# Exercise prompt
Reproduce the listing that follows word for word, without its pictures.

# Excerpted data
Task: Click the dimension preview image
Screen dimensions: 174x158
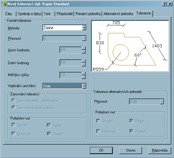Action: pos(130,46)
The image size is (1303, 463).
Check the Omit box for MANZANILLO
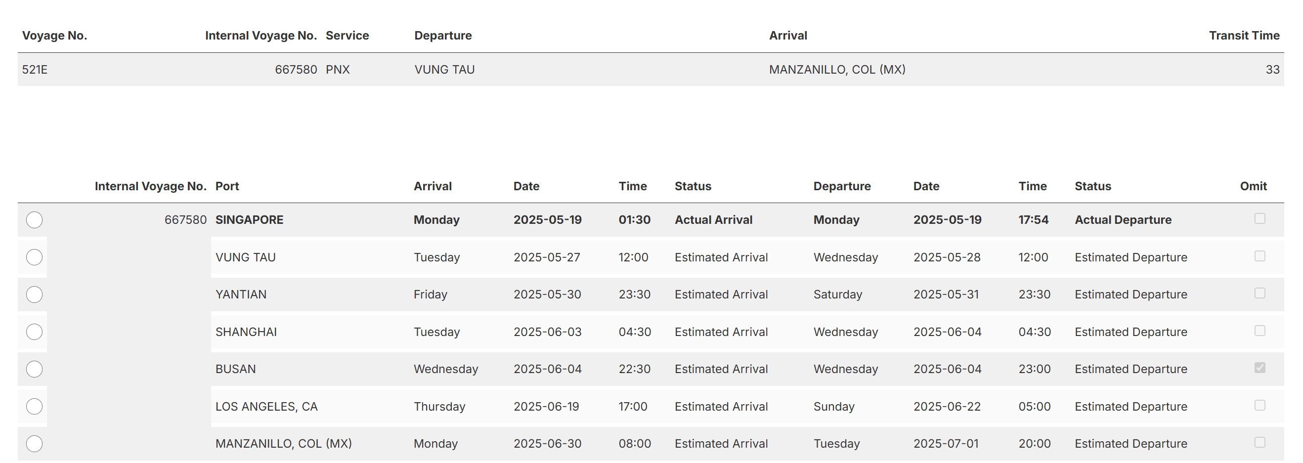pyautogui.click(x=1259, y=442)
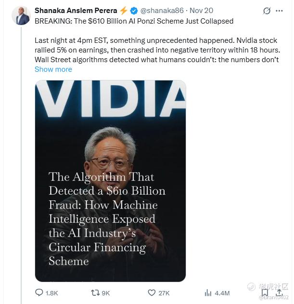Repost this tweet using the retweet icon
Viewport: 294px width, 304px height.
point(95,292)
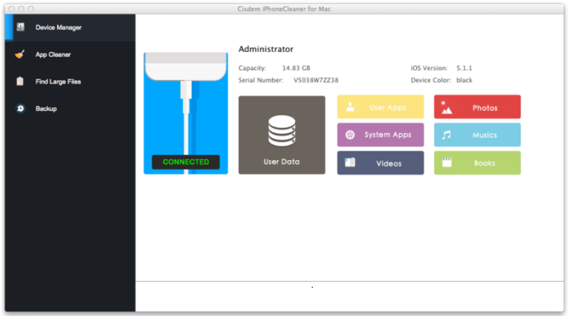This screenshot has height=316, width=568.
Task: Click the picture icon on Photos tile
Action: (446, 107)
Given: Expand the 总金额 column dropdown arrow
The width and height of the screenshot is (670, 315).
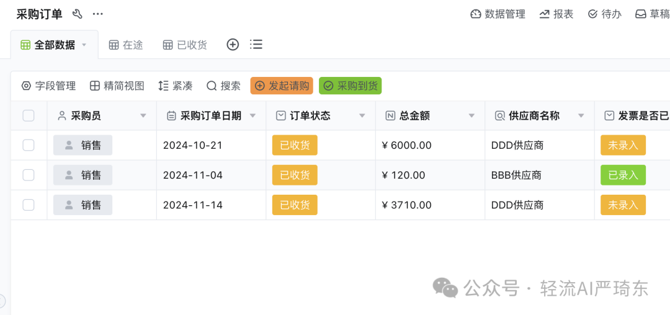Looking at the screenshot, I should coord(472,116).
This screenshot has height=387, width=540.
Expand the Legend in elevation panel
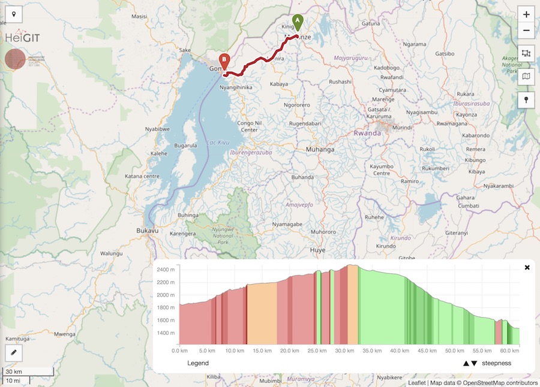197,363
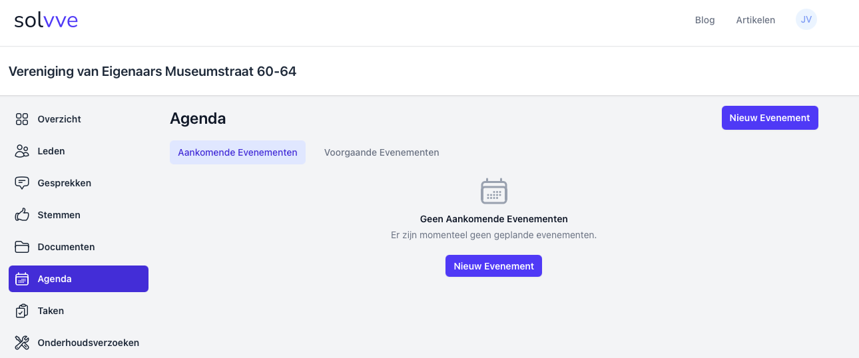Open Documenten from the sidebar menu
The height and width of the screenshot is (358, 859).
pyautogui.click(x=66, y=247)
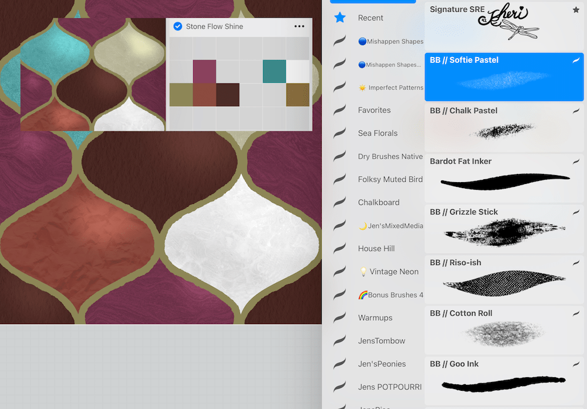The image size is (587, 409).
Task: Click brush icon beside Favorites set
Action: (x=340, y=110)

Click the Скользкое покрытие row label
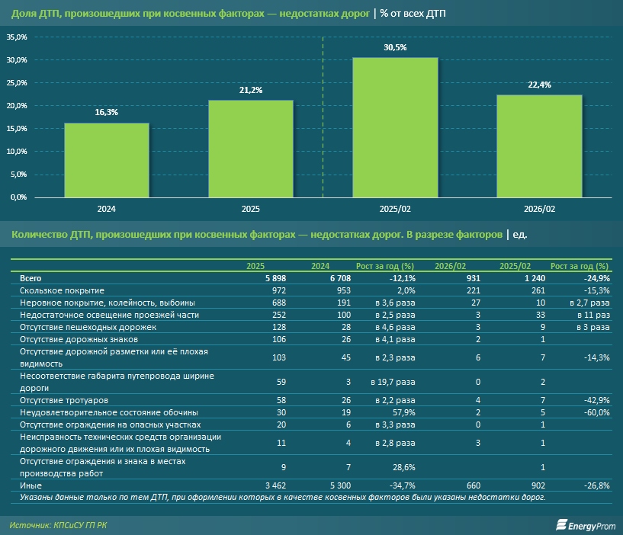(62, 290)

# Response
Task: Click the dimension preview image
Screen dimensions: 174x158
Action: pos(130,46)
The image size is (1303, 463).
Check the Omit box for MANZANILLO
pyautogui.click(x=1259, y=442)
Repost this tweet using the retweet icon
Viewport: 294px width, 304px height.
point(95,292)
This screenshot has height=316, width=568.
Task: Click the picture icon on Photos tile
Action: (446, 107)
Given: Expand the 总金额 column dropdown arrow
The width and height of the screenshot is (670, 315).
Looking at the screenshot, I should coord(472,116).
This screenshot has height=387, width=540.
Expand the Legend in elevation panel
197,363
Open Documenten from the sidebar menu
The height and width of the screenshot is (358, 859).
pyautogui.click(x=66, y=247)
The image size is (587, 409).
Task: Click brush icon beside Favorites set
Action: (x=340, y=110)

Click the Скользкое покрытие row label
(62, 290)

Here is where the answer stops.